**Description of the task**
Here is a listing. Write it all out again exactly, but not its pictures.

**Task input**

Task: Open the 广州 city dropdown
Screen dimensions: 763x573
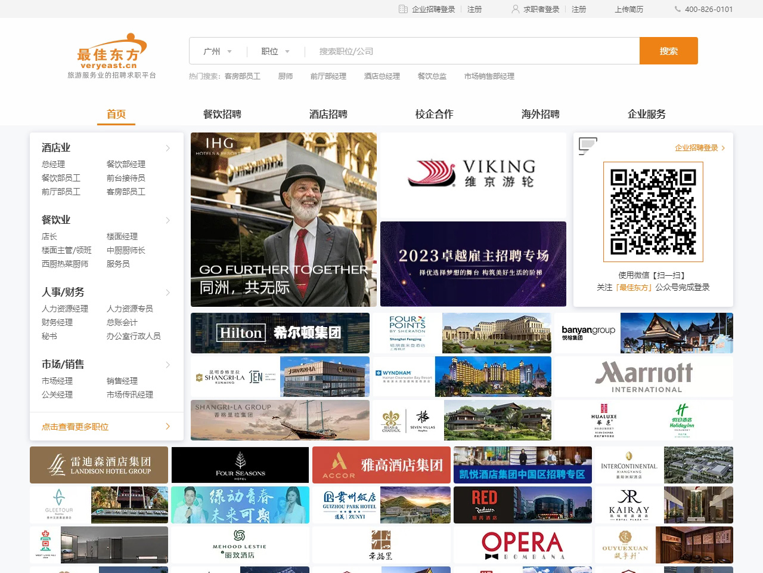Action: click(217, 51)
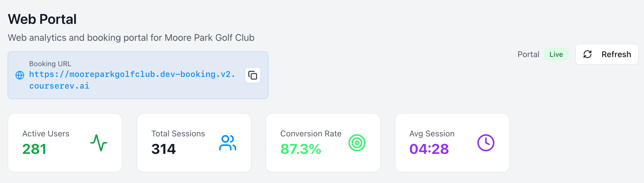Select the Active Users card

tap(65, 143)
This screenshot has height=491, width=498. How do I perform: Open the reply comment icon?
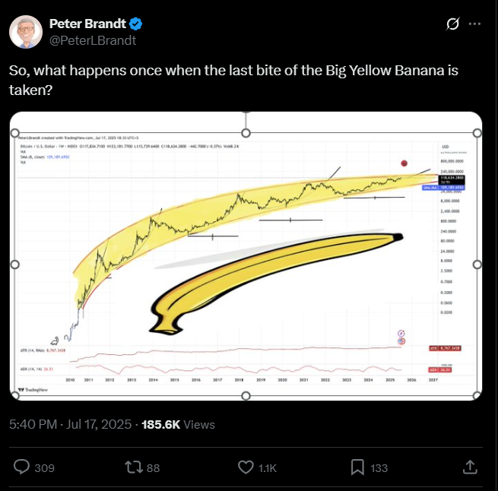21,467
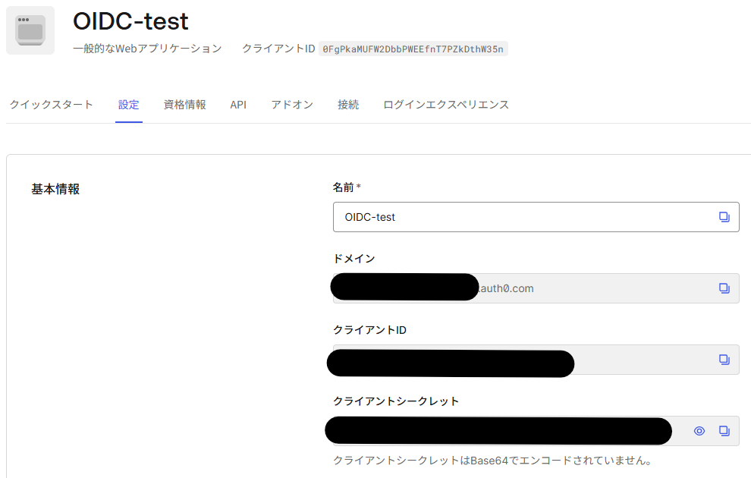Copy the ドメイン value with its copy icon
The image size is (751, 478).
click(724, 288)
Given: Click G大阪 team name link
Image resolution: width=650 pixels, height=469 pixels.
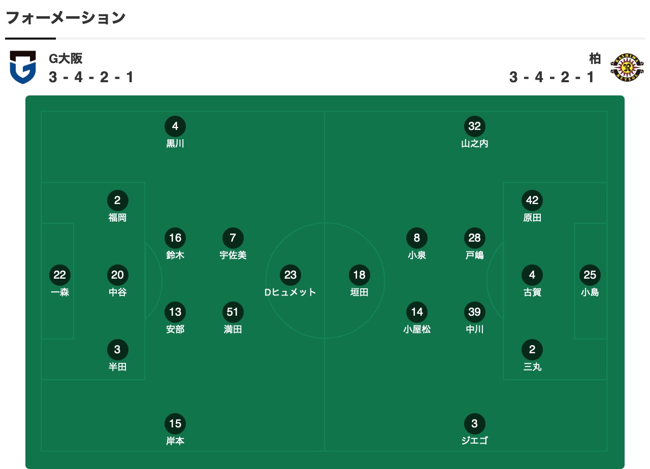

**Answer area**
Task: Open the 广州 city dropdown
Screen dimensions: 763x573
Action: click(217, 51)
Select the Active Users card

tap(65, 143)
This screenshot has height=491, width=498. How do I perform: Open the reply comment icon?
21,467
Copy the ドメイン value with its copy icon
The image size is (751, 478).
click(724, 288)
Given: Click G大阪 team name link
Image resolution: width=650 pixels, height=469 pixels.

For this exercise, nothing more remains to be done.